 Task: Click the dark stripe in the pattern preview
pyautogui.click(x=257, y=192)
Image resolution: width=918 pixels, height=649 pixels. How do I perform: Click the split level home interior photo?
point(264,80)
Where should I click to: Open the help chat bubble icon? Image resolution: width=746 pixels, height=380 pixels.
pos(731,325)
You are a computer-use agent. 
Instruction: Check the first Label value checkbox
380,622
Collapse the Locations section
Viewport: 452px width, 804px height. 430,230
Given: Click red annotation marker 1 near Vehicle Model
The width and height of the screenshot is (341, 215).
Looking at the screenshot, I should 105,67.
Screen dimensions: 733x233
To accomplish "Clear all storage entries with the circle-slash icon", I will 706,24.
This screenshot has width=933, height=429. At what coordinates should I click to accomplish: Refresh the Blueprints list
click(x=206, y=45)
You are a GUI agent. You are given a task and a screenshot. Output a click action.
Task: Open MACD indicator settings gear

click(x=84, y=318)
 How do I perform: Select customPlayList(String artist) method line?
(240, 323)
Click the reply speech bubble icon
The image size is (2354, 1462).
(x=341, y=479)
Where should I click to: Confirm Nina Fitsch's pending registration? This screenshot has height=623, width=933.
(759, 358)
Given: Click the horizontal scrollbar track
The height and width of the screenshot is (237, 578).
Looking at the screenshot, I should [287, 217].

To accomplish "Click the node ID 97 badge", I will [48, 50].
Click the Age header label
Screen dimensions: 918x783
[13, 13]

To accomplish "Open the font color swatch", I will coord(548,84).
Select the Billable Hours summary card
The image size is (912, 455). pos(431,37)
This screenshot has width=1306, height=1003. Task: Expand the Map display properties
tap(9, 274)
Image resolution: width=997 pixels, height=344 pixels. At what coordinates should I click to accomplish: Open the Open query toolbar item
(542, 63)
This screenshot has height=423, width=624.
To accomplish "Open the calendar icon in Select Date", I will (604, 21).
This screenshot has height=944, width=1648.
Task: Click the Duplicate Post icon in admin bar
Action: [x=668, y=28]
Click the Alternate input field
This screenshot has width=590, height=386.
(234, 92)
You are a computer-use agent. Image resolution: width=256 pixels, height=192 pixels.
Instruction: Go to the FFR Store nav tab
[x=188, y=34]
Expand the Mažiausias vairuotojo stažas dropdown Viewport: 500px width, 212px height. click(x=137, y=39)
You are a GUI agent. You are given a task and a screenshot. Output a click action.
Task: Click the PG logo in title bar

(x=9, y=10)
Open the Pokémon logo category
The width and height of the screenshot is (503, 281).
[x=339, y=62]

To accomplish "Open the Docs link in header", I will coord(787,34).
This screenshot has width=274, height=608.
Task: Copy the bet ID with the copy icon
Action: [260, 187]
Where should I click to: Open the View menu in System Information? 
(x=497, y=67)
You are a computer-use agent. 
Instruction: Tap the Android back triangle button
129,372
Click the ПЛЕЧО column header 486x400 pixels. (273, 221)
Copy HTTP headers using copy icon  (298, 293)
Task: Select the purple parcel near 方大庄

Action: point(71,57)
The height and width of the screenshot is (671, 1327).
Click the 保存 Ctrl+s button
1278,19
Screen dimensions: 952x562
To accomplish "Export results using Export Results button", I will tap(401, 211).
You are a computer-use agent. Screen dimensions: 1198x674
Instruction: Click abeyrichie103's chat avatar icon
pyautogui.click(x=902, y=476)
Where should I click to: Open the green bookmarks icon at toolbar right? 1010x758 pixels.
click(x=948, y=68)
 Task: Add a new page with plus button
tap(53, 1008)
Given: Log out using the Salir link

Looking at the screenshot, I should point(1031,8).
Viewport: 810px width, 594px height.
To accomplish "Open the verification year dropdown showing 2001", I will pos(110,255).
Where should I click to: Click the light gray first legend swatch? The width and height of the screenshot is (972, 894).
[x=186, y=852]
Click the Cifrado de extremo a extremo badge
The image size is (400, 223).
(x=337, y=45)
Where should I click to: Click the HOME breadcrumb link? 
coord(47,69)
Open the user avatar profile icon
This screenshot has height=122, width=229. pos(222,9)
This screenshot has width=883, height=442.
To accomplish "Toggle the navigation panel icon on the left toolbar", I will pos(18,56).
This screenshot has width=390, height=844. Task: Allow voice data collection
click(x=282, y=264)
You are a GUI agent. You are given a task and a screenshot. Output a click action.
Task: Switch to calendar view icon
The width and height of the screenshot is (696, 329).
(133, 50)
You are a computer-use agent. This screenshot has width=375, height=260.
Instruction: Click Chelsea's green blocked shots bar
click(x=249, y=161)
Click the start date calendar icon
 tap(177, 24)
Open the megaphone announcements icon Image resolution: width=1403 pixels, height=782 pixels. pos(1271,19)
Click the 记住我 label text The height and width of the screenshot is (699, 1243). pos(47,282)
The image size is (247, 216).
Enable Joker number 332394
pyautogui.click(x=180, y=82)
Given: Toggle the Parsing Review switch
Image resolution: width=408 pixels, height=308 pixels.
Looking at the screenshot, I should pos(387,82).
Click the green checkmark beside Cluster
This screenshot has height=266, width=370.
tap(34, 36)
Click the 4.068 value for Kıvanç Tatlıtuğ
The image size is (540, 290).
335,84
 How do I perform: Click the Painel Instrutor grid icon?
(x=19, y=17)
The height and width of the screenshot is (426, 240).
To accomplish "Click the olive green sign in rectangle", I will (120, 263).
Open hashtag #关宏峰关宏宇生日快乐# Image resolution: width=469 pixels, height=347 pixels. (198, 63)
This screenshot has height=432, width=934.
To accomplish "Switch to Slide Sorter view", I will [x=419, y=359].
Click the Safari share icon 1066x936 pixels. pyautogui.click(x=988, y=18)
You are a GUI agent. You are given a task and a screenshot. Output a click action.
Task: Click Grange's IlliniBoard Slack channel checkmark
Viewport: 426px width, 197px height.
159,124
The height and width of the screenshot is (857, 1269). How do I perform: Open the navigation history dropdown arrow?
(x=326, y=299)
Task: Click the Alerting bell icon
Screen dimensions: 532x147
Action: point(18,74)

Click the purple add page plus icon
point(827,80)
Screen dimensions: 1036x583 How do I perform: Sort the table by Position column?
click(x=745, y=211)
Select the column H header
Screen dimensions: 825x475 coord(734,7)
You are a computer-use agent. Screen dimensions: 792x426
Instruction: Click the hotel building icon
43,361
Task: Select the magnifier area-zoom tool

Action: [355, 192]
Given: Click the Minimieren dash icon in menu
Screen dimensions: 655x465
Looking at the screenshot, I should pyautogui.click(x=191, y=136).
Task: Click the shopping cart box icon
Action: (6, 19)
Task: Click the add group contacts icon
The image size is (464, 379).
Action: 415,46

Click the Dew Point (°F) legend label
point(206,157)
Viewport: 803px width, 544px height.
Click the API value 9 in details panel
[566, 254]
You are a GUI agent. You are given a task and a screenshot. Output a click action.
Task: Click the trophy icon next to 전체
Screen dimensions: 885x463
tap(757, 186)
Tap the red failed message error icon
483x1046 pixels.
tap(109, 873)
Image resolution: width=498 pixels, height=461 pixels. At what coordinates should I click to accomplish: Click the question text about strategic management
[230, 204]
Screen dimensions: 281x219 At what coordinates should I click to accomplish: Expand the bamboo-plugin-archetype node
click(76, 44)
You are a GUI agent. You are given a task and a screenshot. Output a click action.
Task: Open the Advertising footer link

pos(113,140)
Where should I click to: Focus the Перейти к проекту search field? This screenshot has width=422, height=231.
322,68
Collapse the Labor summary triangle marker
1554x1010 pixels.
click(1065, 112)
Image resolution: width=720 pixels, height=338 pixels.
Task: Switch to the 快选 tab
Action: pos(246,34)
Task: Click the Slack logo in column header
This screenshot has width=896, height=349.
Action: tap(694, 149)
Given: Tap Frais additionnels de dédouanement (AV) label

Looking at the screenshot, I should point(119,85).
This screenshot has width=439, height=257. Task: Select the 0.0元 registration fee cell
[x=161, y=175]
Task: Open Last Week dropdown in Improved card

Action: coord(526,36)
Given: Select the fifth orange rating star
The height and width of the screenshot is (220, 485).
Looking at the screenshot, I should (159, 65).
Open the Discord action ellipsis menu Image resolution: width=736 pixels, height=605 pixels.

SET EXERCISE:
Rescale the records from the line containing "Open the Pokémon logo category" down to the line containing "[x=339, y=62]", both included, and rewrite only those lines, requests too. Multiply each click coordinate in the answers by 0.2 and round to whole numbers, with halves rounded up.

ANSWER TO THE PROBLEM:
Open the Pokémon logo category
The width and height of the screenshot is (503, 281).
[x=68, y=12]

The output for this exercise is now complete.